Isagi evolve diventando un analista del gioco, sempre più lucido e spietato, mentre Rin diventa il vero antagonista tecnico e mentale della stagione. È il giocatore perfetto, quello che sembra avere tutto sotto controllo, ma il suo arco narrativo mostra crepe profonde, come l’ossessione per il fratello Sae che sarà un punto fondamentale nel corso di questa stagione.
E se Reo diventa un ‘camaleonte’, il suo amico Nagi è quello che subisce una vera e propria scossa capendo che il talento non basta più. Blue Lock lo costringe a scegliere se restare un fenomeno passivo o diventare un vero attaccante, trasformando la sua apatia in ambizione
Barou, il “Re”, che oscilla tra arroganza e crolli psicologici, impara a usare l’ego come arma, non come gabbia. È l’arco della rinascita attraverso l’umiliazione. I conflitti interiori di questi personaggi sono più dolorosi delle sconfitte in campo, rendendo ogni progresso un piccolo dramma personale.
La partita Blue Lock vs U-20: il cuore pulsante della stagione
Il grande evento narrativo della seconda stagione è l’epico scontro tra gli 11 selezionati del Blue Lock e la nazionale giapponese U-20: una partita che nel manga rappresenta uno dei momenti più acclamati. L’ingresso in scena dell’U-20 diventa una minaccia esterna che mette in discussione l’esistenza stessa del progetto. Le scelte rischiose di Jinpachi Ego vogliono dimostrare che il futuro del calcio giapponese appartiene ai “mostri” del Blue Lock, non ai talenti tradizionali. Ogni azione ha un peso enorme: non si gioca solo una partita, ma il destino dell’intero programma. E quello che ne esce fuori è una battaglia a suon di mosse speciali da vero picchiaduro dove anche Holly e Benji impallidirebbero.

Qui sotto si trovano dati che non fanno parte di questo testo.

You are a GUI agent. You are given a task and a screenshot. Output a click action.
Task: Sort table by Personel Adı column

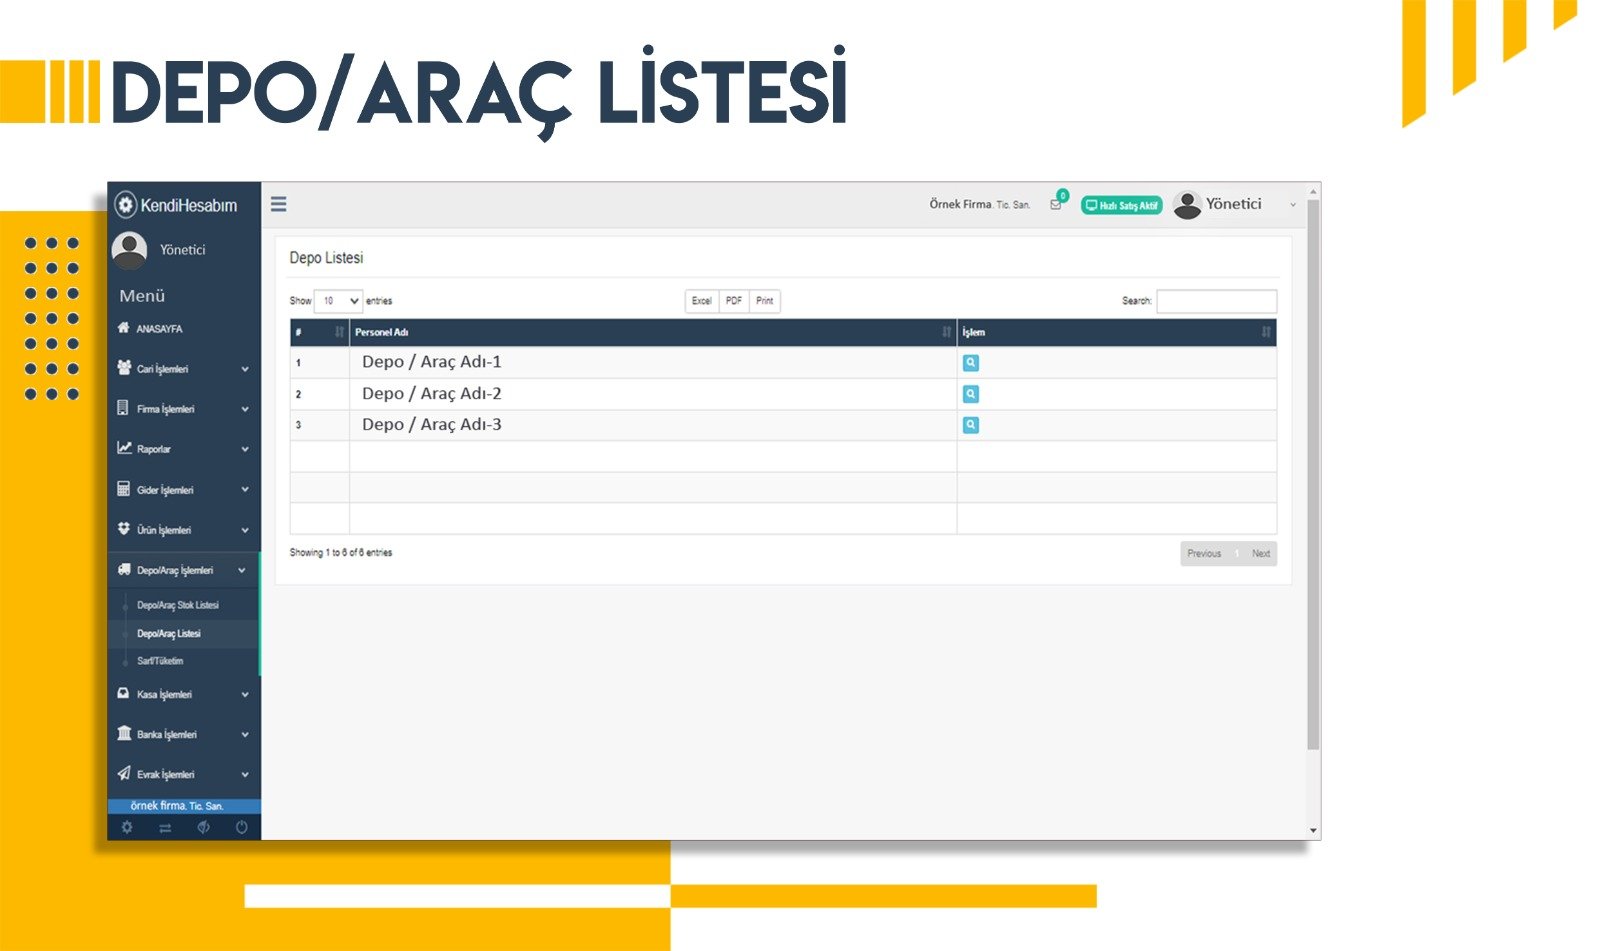click(650, 332)
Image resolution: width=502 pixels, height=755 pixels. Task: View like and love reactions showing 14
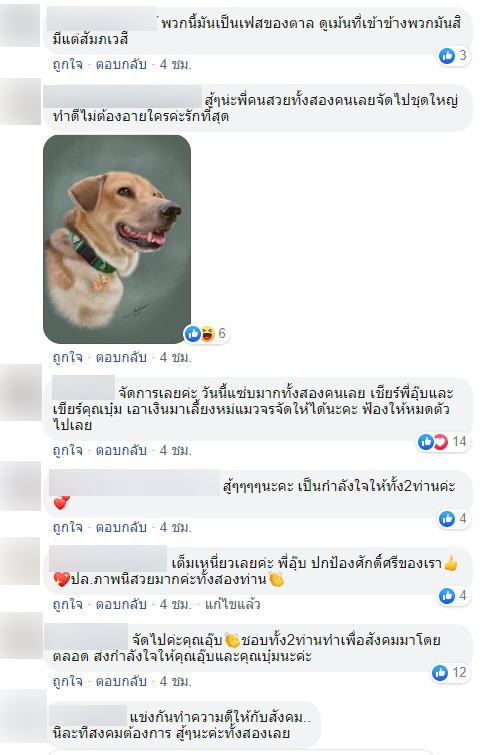click(x=443, y=442)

Ribaltamenti continui e alleanze destinate a frantumarsi
Nulla in Blue Lock è stabile: squadre, amicizie, gerarchie… tutto può cambiare in un attimo. Bachira è l’esempio perfetto di questa instabilità emotiva, diviso tra la ricerca della libertà assoluta e il desiderio di essere scelto dagli altri. Rin Itoshi, fino ad allora intoccabile, entra in crisi quando Isagi comincia a emergere come rivale diretto. Shido Ryusei, giocatore folle e dalla personalità prorompente, diventa un avversario temibile dello stesso Blue Lock. Tradimenti tattici, improvvise inversioni di ruolo e collassi psicologici rendono le partite imprevedibili. Lo spettatore finisce per tifare per un personaggio, detestarlo la scena dopo e amarlo di nuovo poco più tardi: un’altalena emotiva che riflette la natura “mostruosa” dei partecipanti.
Un’identità visiva potente, nonostante limiti tecnici
Pur mostrando cali qualitativi in alcuni episodi, Blue Lock mantiene un impatto visivo inconfondibile. Il character design è solido, e alcune immagini restano impresse. Le visualizzazioni dell’ego amplificano i momenti decisivi, dando forma alla psicologia dei protagonisti. E quando l’animazione torna a brillare, soprattutto nel finale di stagione, l’intensità emotiva esplode, restituendo tutta la furia, la disperazione e la fame che guidano questi giovani attaccanti.
Una stagione che apre a nuove sfide. La strada per decidere qual è l’attaccante più forte del Giappone (e del mondo) prosegue e nuovi avversari attendono gli 11 del Blue Lock.